* Selected extract
I guess I'll follow up:

My interest is in distributed systems and databases, and particularly where
those two intersect. I'm a Pig committer by night (and a little by day), and
tech lead of Twitter's data analysis infrastructure team by day (and a
little by night). My interest in Giraph is mostly motivated by the promise
of reusing our existing Hadoop infrastructure to perform a variety of
calculations much more efficiently. For now I'm mostly concerned with
getting things into a state where I won't be concerned with giving Giraph as
a tool to the data scientists on the team; that means integration with our
existing data sources, trimming the memory footprint, and finding and
eliminating a few edge cases that can prevent jobs from starting correctly.
Longer-term, I would like to work on shoring up fault-tolerance and
improving the RPC subsystem.


On Thu, Sep 15, 2011 at 10:26 PM, Jake Mannix <jake.man...@gmail.com> wrote:

> Thanks Avery,
>   Greetings all.  In the other Apache communities of which I'm familiar
> (Mahout and Lucene, in particular), it is customary for new committers to
> give a little background / bio / self-introduction, so I'll carry that over,
> in hopes that it is a fairly universal practice. :)
>   I'm originally a physics nerd, turned mathematician, turned software
> engineer mostly working on search (I built large parts of 
> this<http://www.linkedin.com/search/fpsearch?type=people&keywords=jake+mannix>search
>  engine, as well as
> this <http://twitter.com/#!/who_to_follow/search/jake%20mannix> one), and
> as such have spent a lot of time in the Apache 
> Lucene<http://lucene.apache.org>community (both of the linked-to search 
> engines are built on Lucene,
> naturally enough).  Over the past few years, I've been working more trying
> to apply my IR and math skills to machine learning, and as such have been
> working on Apache Mahout <http://mahout.apache.org>, where I'm a committer
> and PMC member, primarily working on distributed matrix computations and in
> more specific: decompositions (e.g. 
> SVD<http://en.wikipedia.org/wiki/Singular_value_decomposition>)
> and topic modeling (e.g 
> LDA<http://en.wikipedia.org/wiki/Latent_Dirichlet_Allocation>).
>   As you might imagine, social graphs play a pretty important role in much
> of the work I've been in, so finding efficient ways to do monstrously large
> graph computations is what brought Apache Giraph to my attention.  I hope to
> spend some of my time (both free and as part of my workday) helping make
> Giraph speedy and CPU+memory+network efficient, by whatever means I can
> think of, and to write up some fun graph applications to go in the
> "examples" area as well.
>   In fact, finding ways of doing stuff which is a bit *outside* the normal
> thought of a BSP graph calculation is one of my motivations for using /
> working with / helping Giraph: I'd love to see how hard it is (and how
> efficient the result is!) to compute truncated matrix SVD's in Giraph, or do
> a big topic-model learning of an LDA model, or any of the various other
> sophisticated machine learning algorithms of which I sadly know very little
> (like really anything to do with gradient boosted decision trees, or
> restricted boltzmann machines, etc).

* Data provided

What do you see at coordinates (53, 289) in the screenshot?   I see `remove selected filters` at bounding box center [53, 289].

--

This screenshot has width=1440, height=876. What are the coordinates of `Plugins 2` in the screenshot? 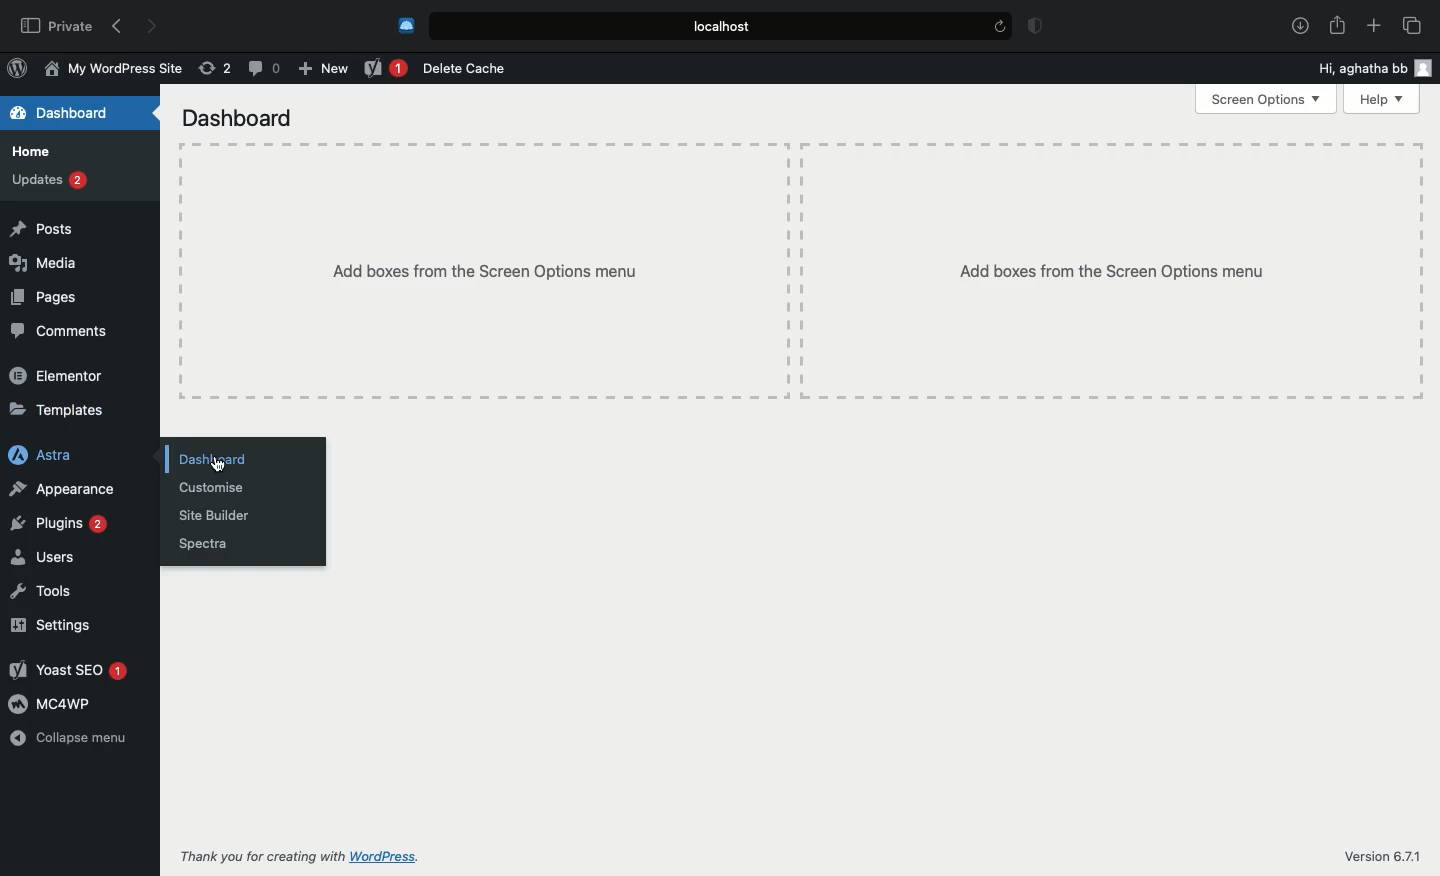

* Requirements
In the Giraph thread above, reproduce the passage word for word, starting at "Longer-term, I would" and ending after "universal practice. :)".

* Written response
Longer-term, I would like to work on shoring up fault-tolerance and
improving the RPC subsystem.


On Thu, Sep 15, 2011 at 10:26 PM, Jake Mannix <jake.man...@gmail.com> wrote:

> Thanks Avery,
>   Greetings all.  In the other Apache communities of which I'm familiar
> (Mahout and Lucene, in particular), it is customary for new committers to
> give a little background / bio / self-introduction, so I'll carry that over,
> in hopes that it is a fairly universal practice. :)